Situasinya diperburuk oleh sejumlah faktor:

  • Pertumbuhan ekonomi di sebagian besar wilayah berada di bawah norma historis dalam beberapa tahun terakhir; banyak ahli menghubungkan pertumbuhan di bawah standar ini dengan kejatuhan Resesi Hebat.
  • Sebagian besar negara telah menghabiskan semua opsi untuk merangsang pertumbuhan, mengingat suku bunga di banyak negara sudah mendekati nol atau pada posisi terendah dalam sejarah. Dengan tidak adanya pemotongan suku bunga lebih lanjut dan stimulus fiskal bukanlah pilihan (karena defisit fiskal telah berada di bawah pengawasan ketat dalam beberapa tahun terakhir), depresiasi mata uang adalah satu-satunya alat yang tersisa untuk mendorong pertumbuhan ekonomi.
  • Sovereign imbal hasil obligasi untuk jangka pendek jatuh tempo jangka menengah telah berubah negatif untuk sejumlah negara. Dalam lingkungan dengan imbal hasil yang sangat rendah ini, Departemen Keuangan AS — yang menghasilkan 1,86% untuk jangka waktu 10 tahun dan 2,52% untuk 30 tahun pada tanggal 17 April 2015 — menarik banyak minat, yang menyebabkan lebih banyak permintaan dolar.
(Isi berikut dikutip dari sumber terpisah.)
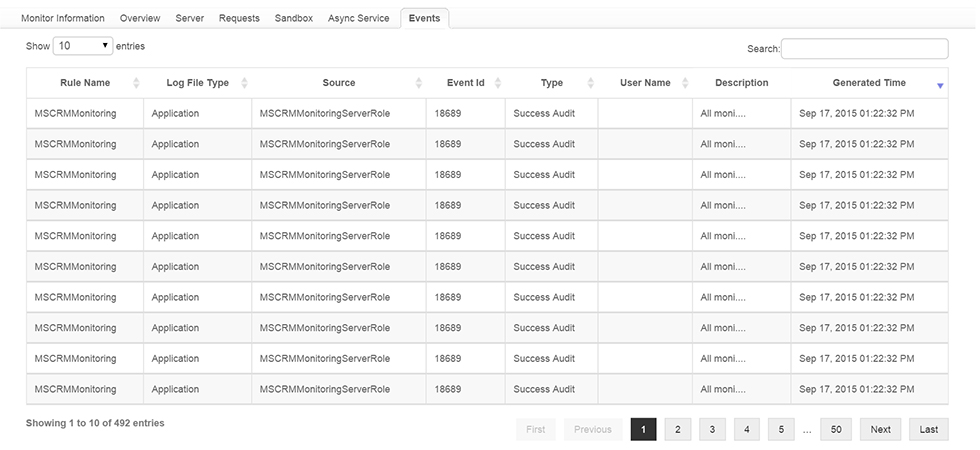
Task: Toggle Generated Time descending sort arrow
Action: [939, 85]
Efek Negatif Perang Mata Uang

Depresiasi mata uang bukanlah obat mujarab untuk semua masalah ekonomi. Brasil adalah salah satu contohnya. Real Brasil telah anjlok 48% sejak 2011, tetapi devaluasi mata uang yang tajam tidak dapat mengimbangi masalah lain seperti jatuhnya harga minyak mentah dan komoditas, dan skandal korupsi yang semakin meluas. Akibatnya, ekonomi Brasil diperkirakan oleh IMF akan mengalami kontraksi 1% pada tahun 2015, setelah hampir tidak tumbuh pada tahun 2014.

Jadi apa dampak negatif dari perang mata uang?
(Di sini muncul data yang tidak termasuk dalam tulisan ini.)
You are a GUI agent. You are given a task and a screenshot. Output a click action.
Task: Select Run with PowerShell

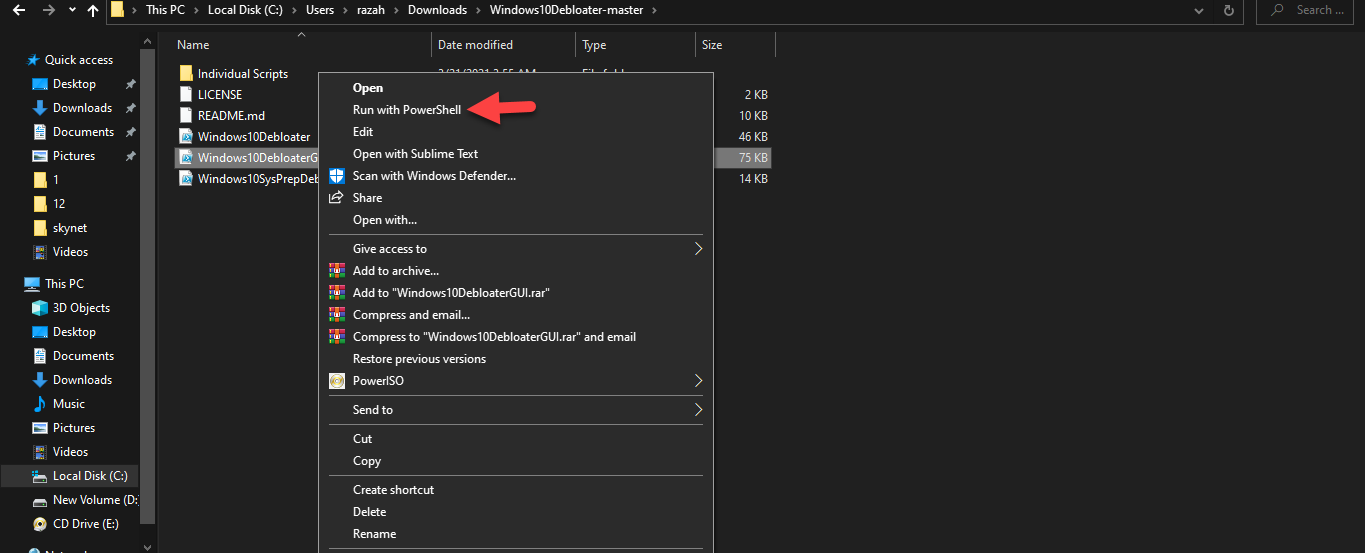click(406, 110)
  • Devaluasi mata uang dapat menurunkan produktivitas dalam jangka panjang, karena impor peralatan modal dan mesin menjadi terlalu mahal untuk bisnis lokal. Jika depresiasi mata uang tidak dibarengi dengan reformasi struktural yang sesungguhnya, produktivitas pada akhirnya akan menurun.
  • Tingkat depresiasi mata uang mungkin lebih besar dari yang diinginkan, yang pada akhirnya dapat menyebabkan peningkatan inflasi dan arus keluar modal .
  • Perang mata uang dapat menyebabkan proteksionisme yang lebih besar dan pendirian hambatan perdagangan, yang akan menghalangi perdagangan global.
  • Devaluasi kompetitif dapat menyebabkan peningkatan volatilitas mata uang , yang pada gilirannya akan menyebabkan biaya lindung nilai yang lebih tinggi bagi perusahaan dan mungkin menghalangi investasi asing .

Garis bawah

Terlepas dari beberapa bukti yang mungkin menunjukkan sebaliknya, tampaknya dunia saat ini tidak berada dalam cengkeraman perang mata uang. Putaran baru-baru ini dari kebijakan uang mudah oleh banyak negara di seluruh dunia mewakili upaya untuk memerangi tantangan lingkungan deflasi yang tumbuh rendah, daripada upaya untuk mencuri perhatian pada persaingan melalui depresiasi mata uang yang diam-diam. 

Pengungkapan: Penulis tidak memegang posisi di sekuritas mana pun yang disebutkan dalam artikel ini pada saat publikasi.